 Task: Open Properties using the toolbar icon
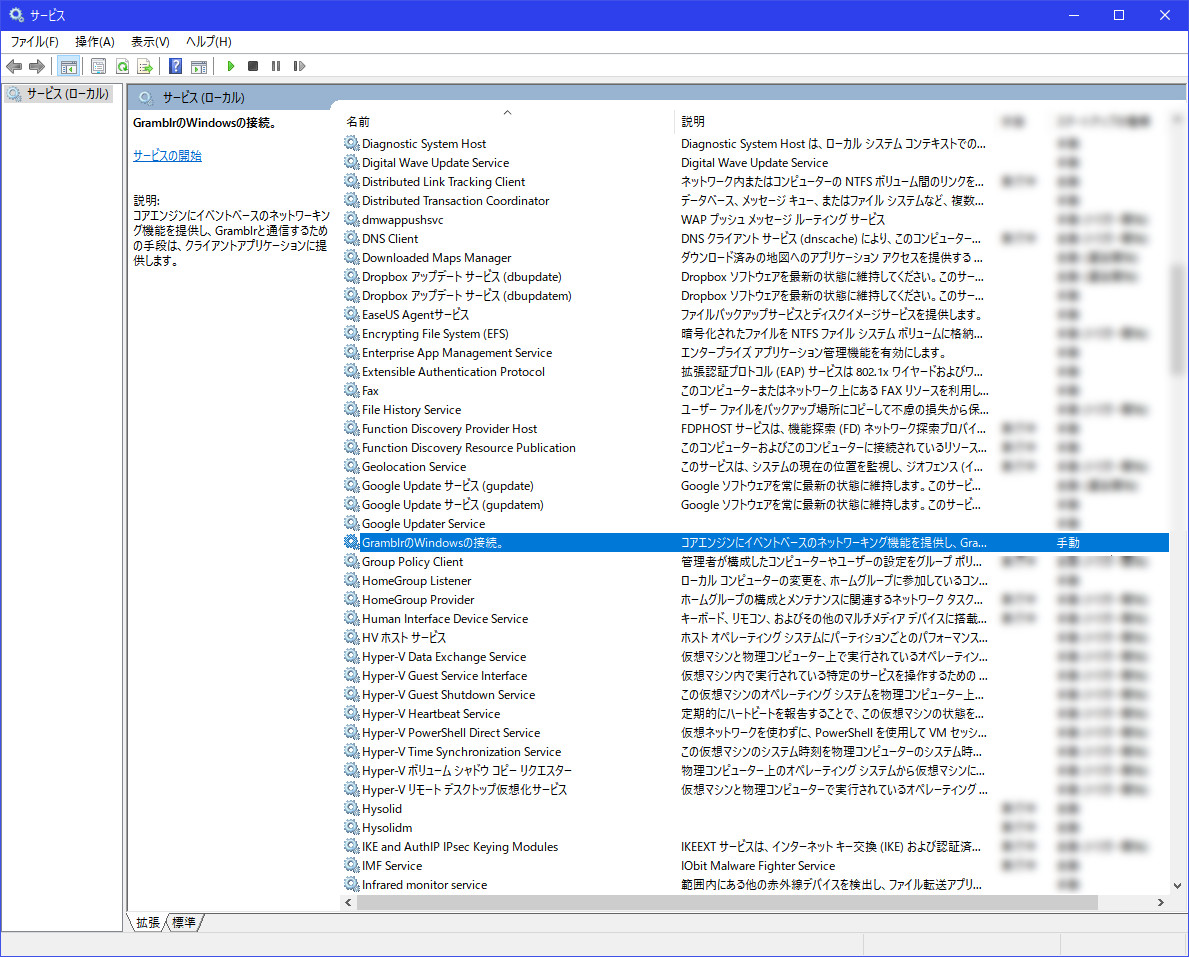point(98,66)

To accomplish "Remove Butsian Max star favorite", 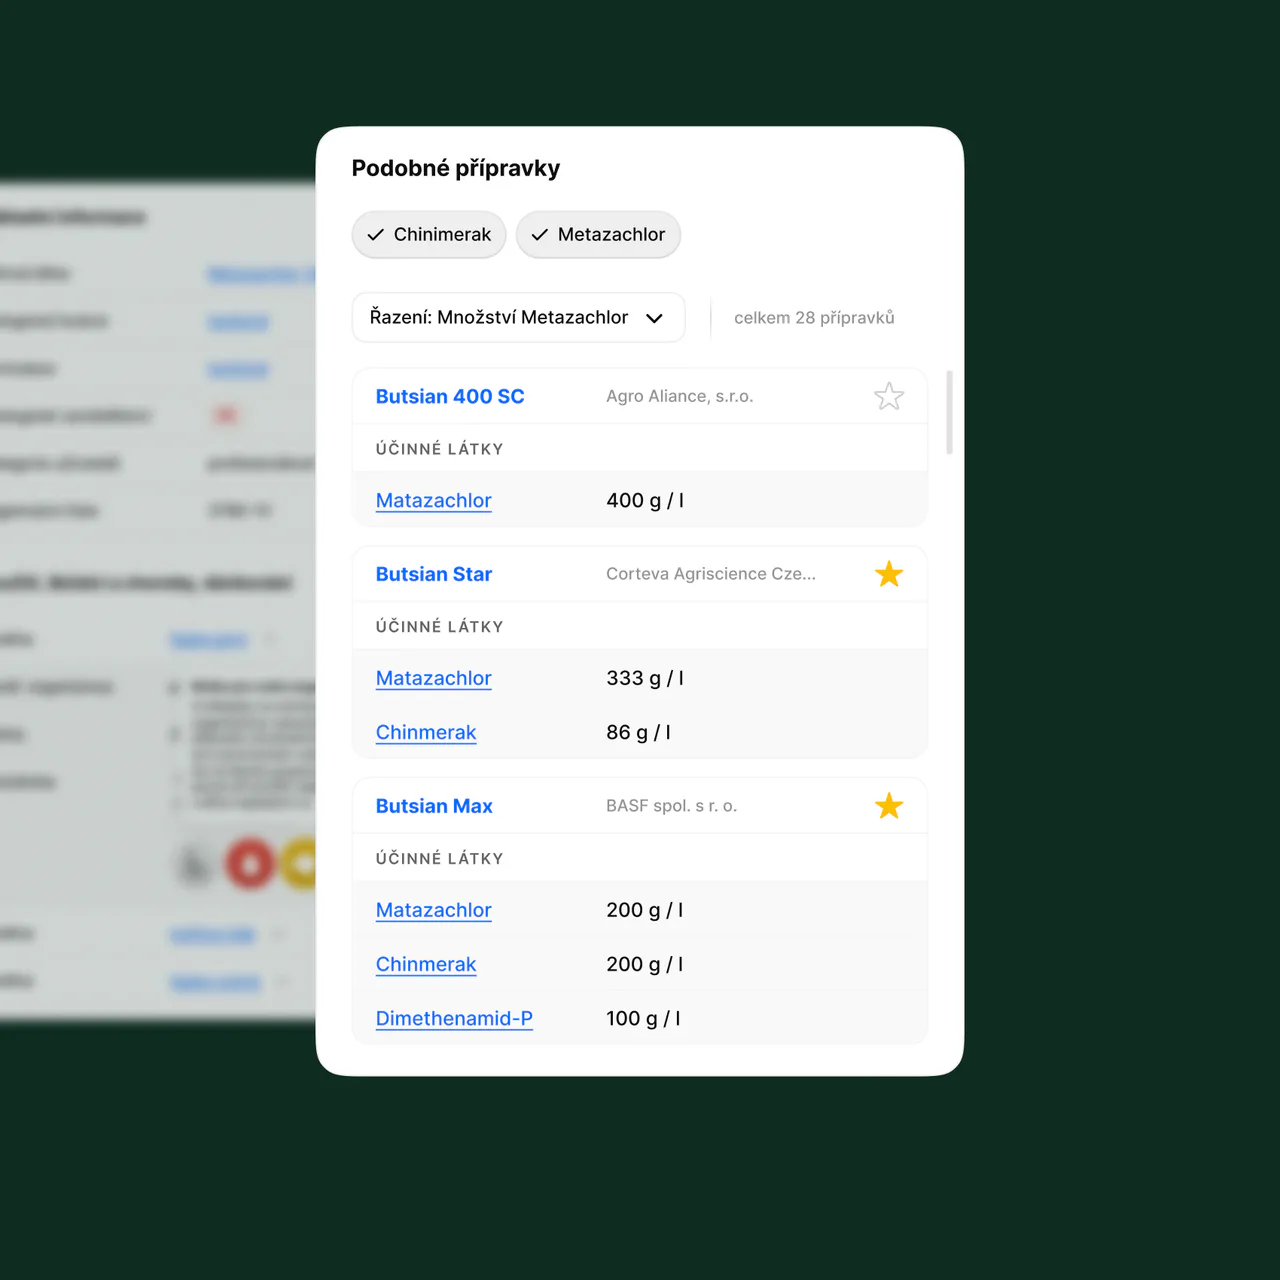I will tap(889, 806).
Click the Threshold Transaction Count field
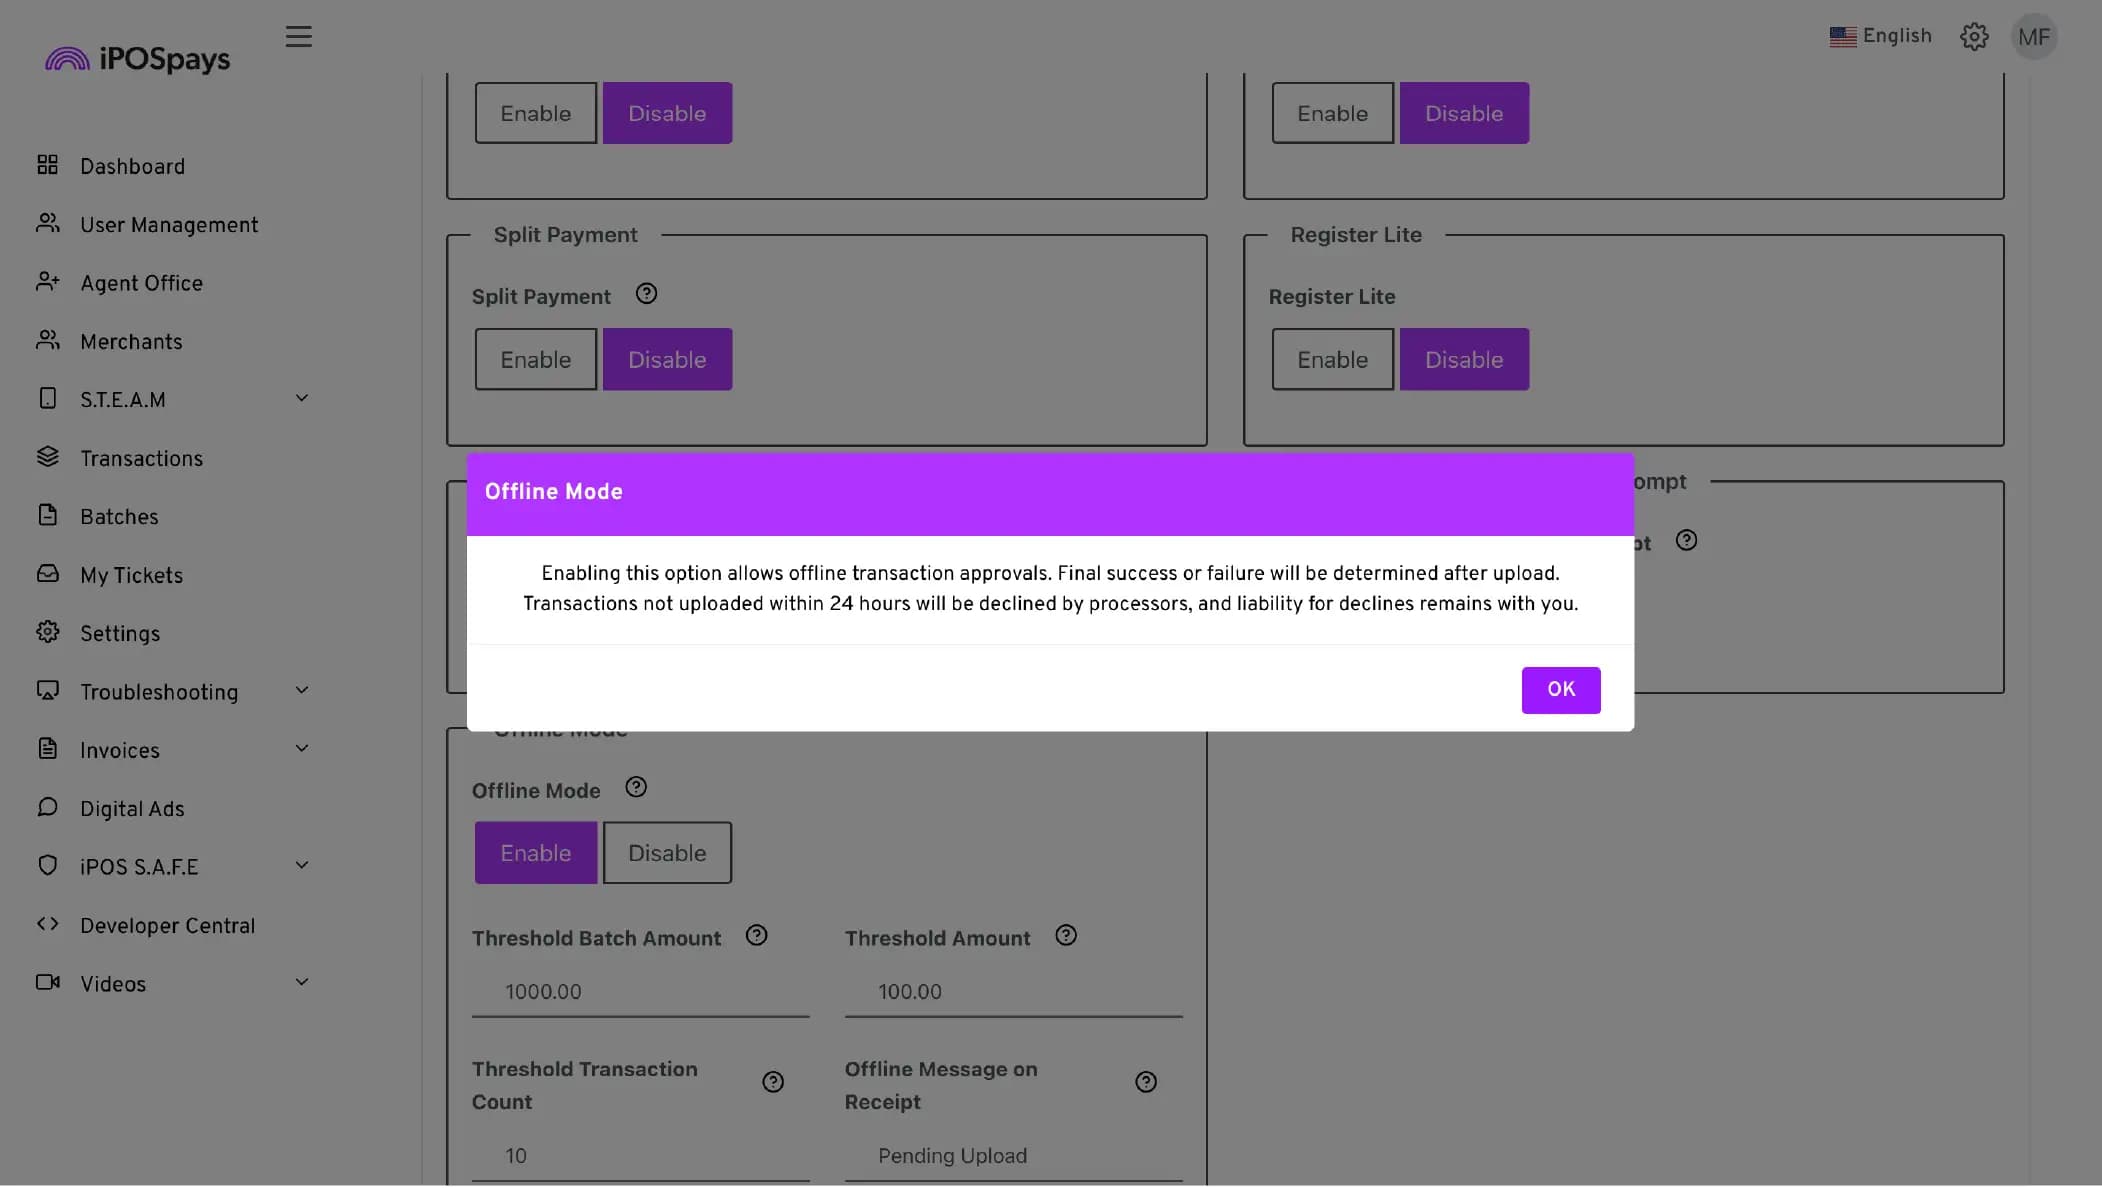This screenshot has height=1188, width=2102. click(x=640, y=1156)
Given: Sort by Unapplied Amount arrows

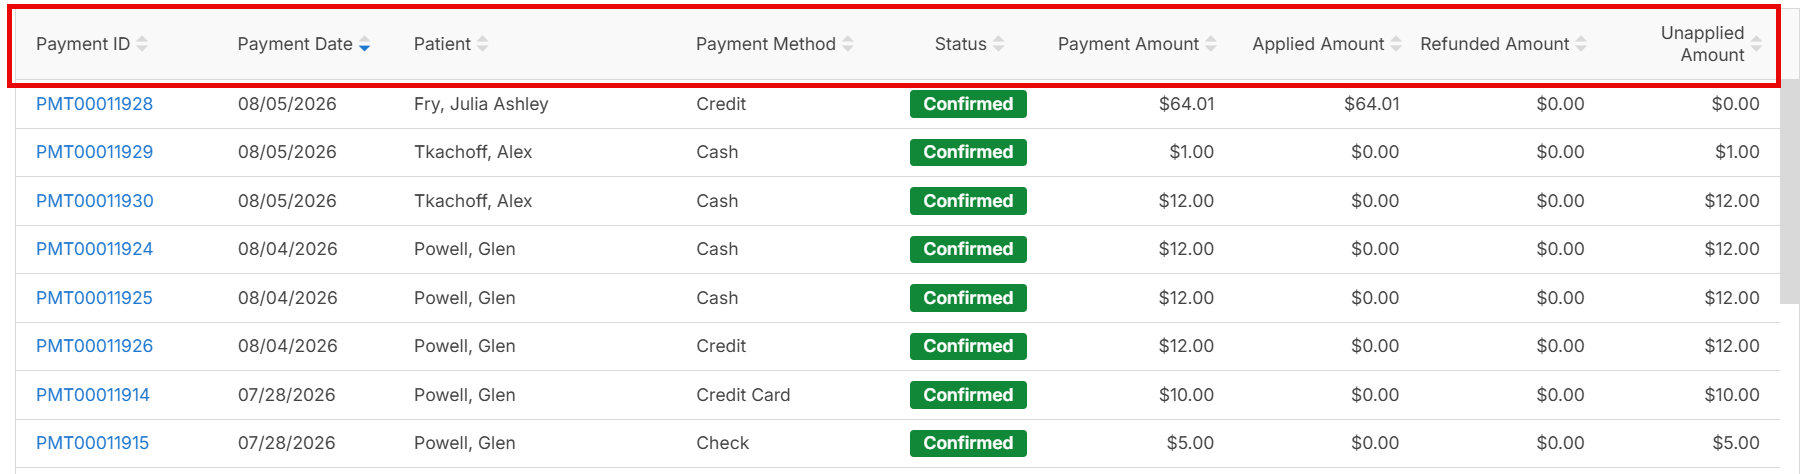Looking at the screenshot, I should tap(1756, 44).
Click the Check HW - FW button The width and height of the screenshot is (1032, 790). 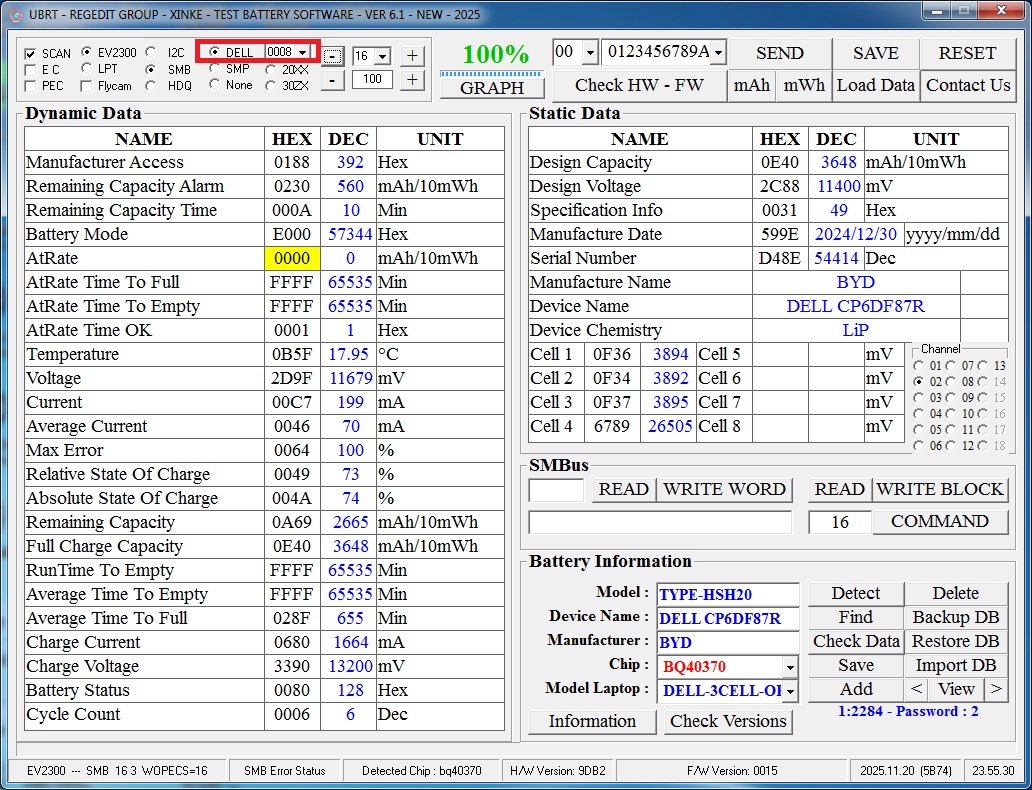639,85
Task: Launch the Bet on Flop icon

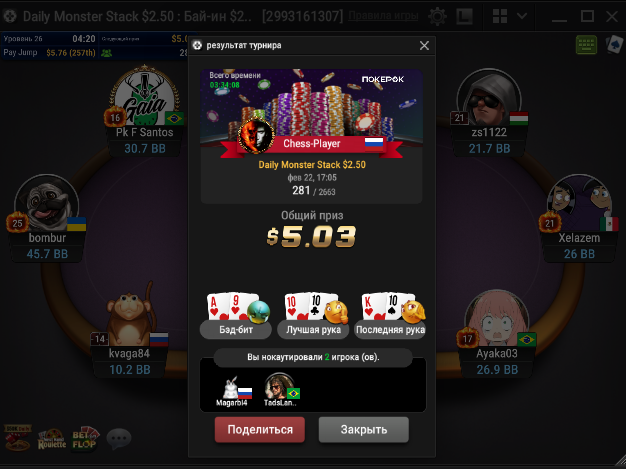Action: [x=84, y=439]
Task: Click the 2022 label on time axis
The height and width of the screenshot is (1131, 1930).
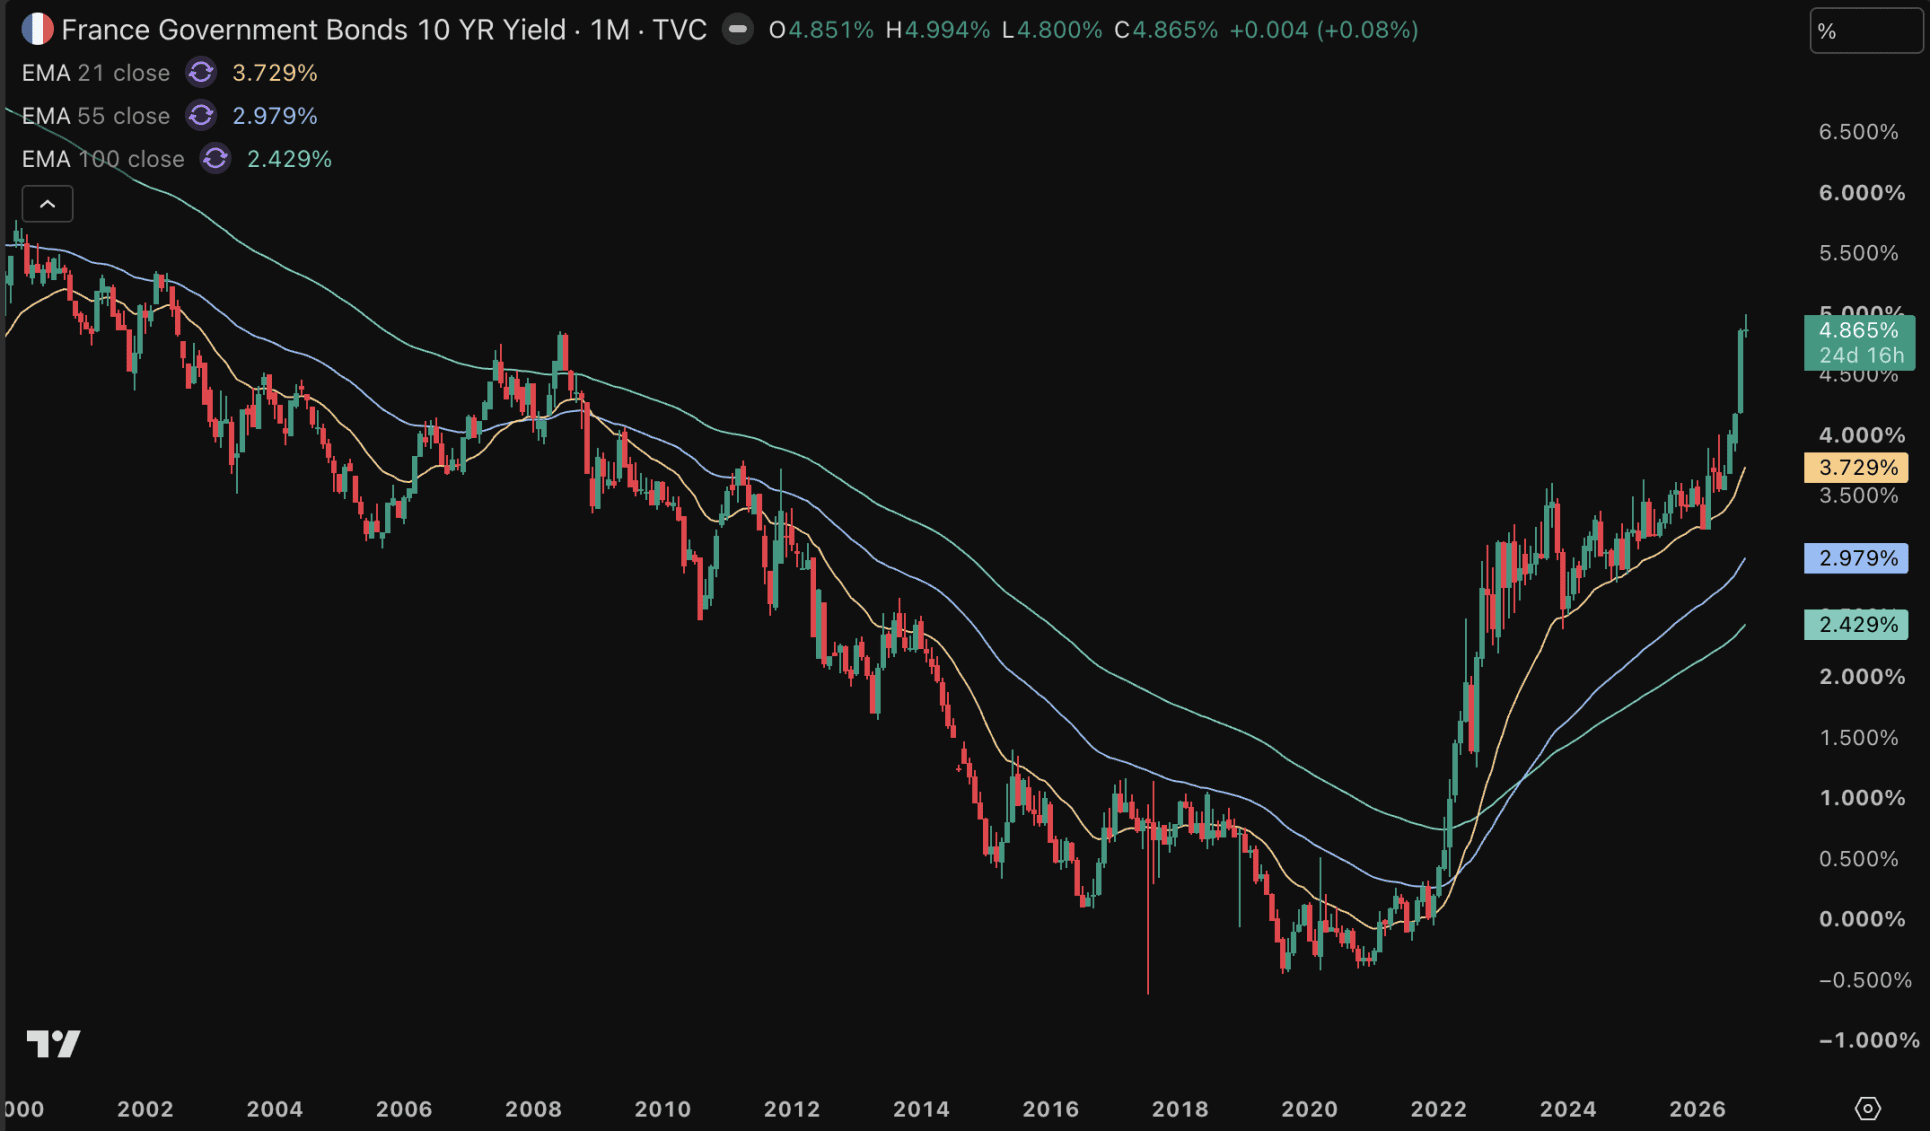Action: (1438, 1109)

------------------------------------

- Task -
When you reach the line that contains "Task: Click the 2022 label on time axis" in the records above, copy it and every line after it exactly through the last one, leaving out the pictures.

- Response for this exercise -
Task: Click the 2022 label on time axis
The height and width of the screenshot is (1131, 1930).
Action: (1438, 1109)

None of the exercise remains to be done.